**Goals:**
[a] Which usernames appear with an @ sign in the page-view discussion?
[b] In the page-view discussion, how many redirects are among the top 1M pages?
[Start Text provided]
I have no phab token skills, but this is awesome Chelsy! Thanks for the follow up.

You mentioned the long tail of articles -- this is fascinating -- excluding the main page (more on this later) the top read article is less than 0.1% of page views. This is not a power law distribution. Could you graph this long tail -- I think it's critical to understanding the relationship between content and readership.

Also, does the topic model work for other languages?

@JKatzWMF Perhaps we should spend some more time on the main page...

@kzimmerman This should absolutely be in the next metrics presentation.

Hi Runa, Angie -- some interesting work on the relationship between content and readership from Chelsy. I think this supports content creation for NR readership.

You mentioned the long tail of articles -- this is fascinating -- excluding the main page (more on this later) the top read article is less than 0.1% of page views. This is not a power law distribution. Could you graph this long tail -- I think it's critical to understanding the relationship between content and readership.

@Tnegrin There was something I missed in T221891#5157097 (fixed with a caveat now): 7,162,726 is the number of unique page IDs. This means that if a redirect has a different page ID, it is counted as another page. At the end of March, there were 5,835,781 unique articles on enwiki in total, but if we include redirects there were 14,519,329 pages (unique page IDs). Fortunately, this miscounting doesn't have a big impact on our analysis, because there are only 958 redirects among the top 1M pages, and they only represents 0.0609% page views.

Regarding the distribution of page views, it is a power law -- there are 1M pages in total, the top read article's 0.1% page views is actually a very big proportion. The following graph should be able to show the distribution better. The first bar from the left represents the main page (7% of top 1M pages' pageviews), every other bars is the aggregated page views of 10k articles: the second bar represents the top 10k read articles (23.9% of top 1M pages' pageviews), the third bar represents the 10k - 20k articles (8.4% of top 1M pages' pageviews), the fourth bar represents the 20k - 30k articles (5.8%), so on and so forth.

download.png (789×1 px, 21 KB)

Also, does the topic model work for other languages?

I need to ask Aaron about that.

kzimmerman added subscribers: nettrom_WMF, Charlotte.

Circling back with comments from a separate email chain: @Charlotte noted the importance of triangulating this data with other data.

From @nettrom_WMF:

I was not particularly surprised to see Culture and Geography show up as #1 and #2. There's one methodological reason for that, and one data-informed reason.
[End Text provided]
[Start Provided records]
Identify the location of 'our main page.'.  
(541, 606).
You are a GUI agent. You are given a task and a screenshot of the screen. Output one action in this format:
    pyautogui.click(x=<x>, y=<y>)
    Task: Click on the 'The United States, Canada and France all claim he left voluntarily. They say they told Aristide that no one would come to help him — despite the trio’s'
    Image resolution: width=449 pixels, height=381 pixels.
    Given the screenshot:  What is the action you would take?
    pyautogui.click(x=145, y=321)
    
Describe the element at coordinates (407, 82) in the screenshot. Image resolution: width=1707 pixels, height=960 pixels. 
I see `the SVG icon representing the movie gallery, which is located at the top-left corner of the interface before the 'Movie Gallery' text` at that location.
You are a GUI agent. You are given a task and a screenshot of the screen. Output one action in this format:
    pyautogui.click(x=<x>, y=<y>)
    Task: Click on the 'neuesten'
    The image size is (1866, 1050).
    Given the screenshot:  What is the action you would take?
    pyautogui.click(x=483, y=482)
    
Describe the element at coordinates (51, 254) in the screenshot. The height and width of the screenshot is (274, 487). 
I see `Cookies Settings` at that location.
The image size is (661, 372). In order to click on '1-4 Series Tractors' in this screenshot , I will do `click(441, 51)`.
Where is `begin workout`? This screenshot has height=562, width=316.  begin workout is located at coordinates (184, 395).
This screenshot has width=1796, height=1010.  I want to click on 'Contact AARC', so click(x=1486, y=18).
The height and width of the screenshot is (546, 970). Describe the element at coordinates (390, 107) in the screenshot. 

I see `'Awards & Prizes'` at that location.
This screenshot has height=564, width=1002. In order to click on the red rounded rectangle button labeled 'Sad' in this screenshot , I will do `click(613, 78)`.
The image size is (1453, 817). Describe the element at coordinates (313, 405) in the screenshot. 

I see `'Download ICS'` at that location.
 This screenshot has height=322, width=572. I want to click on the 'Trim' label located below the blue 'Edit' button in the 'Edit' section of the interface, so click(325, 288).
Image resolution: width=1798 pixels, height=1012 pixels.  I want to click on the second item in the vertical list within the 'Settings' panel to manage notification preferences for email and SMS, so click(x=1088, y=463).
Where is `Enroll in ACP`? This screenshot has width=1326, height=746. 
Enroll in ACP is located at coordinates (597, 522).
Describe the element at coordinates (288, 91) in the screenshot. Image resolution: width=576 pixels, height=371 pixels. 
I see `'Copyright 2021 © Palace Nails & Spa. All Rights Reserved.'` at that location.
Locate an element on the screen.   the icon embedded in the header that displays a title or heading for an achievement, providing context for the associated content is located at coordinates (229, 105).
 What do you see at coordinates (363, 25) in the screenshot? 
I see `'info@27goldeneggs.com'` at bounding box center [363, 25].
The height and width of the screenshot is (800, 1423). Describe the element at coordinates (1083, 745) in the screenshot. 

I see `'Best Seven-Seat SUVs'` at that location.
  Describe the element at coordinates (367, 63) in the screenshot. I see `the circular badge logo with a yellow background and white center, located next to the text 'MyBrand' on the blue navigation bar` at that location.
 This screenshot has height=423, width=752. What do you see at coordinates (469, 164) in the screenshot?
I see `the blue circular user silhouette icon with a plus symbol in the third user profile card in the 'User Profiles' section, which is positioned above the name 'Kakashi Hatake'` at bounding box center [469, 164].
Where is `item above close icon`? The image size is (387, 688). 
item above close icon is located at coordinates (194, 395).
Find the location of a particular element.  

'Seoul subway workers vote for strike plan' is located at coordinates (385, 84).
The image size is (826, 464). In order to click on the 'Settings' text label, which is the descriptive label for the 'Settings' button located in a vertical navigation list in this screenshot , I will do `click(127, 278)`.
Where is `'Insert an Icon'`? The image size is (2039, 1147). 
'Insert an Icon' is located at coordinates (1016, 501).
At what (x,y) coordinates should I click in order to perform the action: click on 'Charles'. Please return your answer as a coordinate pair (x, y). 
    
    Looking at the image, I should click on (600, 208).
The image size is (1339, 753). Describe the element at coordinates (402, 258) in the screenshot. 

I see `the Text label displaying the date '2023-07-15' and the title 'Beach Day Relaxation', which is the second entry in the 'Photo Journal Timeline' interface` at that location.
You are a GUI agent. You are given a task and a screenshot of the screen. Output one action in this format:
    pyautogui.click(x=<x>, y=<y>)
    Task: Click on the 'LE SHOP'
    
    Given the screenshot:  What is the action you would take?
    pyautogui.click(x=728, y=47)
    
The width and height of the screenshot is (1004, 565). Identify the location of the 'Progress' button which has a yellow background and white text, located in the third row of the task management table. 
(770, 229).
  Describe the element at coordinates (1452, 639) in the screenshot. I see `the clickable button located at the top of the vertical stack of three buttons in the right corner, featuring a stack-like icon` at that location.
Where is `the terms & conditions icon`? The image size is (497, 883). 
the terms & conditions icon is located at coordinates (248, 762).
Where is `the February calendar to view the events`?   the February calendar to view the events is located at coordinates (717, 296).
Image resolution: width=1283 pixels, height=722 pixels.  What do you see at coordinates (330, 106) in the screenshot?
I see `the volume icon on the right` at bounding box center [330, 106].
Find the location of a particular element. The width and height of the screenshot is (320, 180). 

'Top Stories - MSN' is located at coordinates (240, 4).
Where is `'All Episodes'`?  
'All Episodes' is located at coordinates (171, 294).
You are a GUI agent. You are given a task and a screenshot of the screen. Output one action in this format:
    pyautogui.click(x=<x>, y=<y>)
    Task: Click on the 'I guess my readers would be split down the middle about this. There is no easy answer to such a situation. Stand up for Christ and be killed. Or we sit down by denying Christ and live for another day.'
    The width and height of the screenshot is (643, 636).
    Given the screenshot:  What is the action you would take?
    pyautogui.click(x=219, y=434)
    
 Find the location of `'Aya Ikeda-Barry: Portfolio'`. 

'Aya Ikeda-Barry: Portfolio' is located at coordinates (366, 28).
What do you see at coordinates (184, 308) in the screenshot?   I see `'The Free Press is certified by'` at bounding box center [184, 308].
[End Provided records]
**Written responses:**
[a] JKatzWMF, kzimmerman, Tnegrin, Charlotte, nettrom_WMF

[b] 958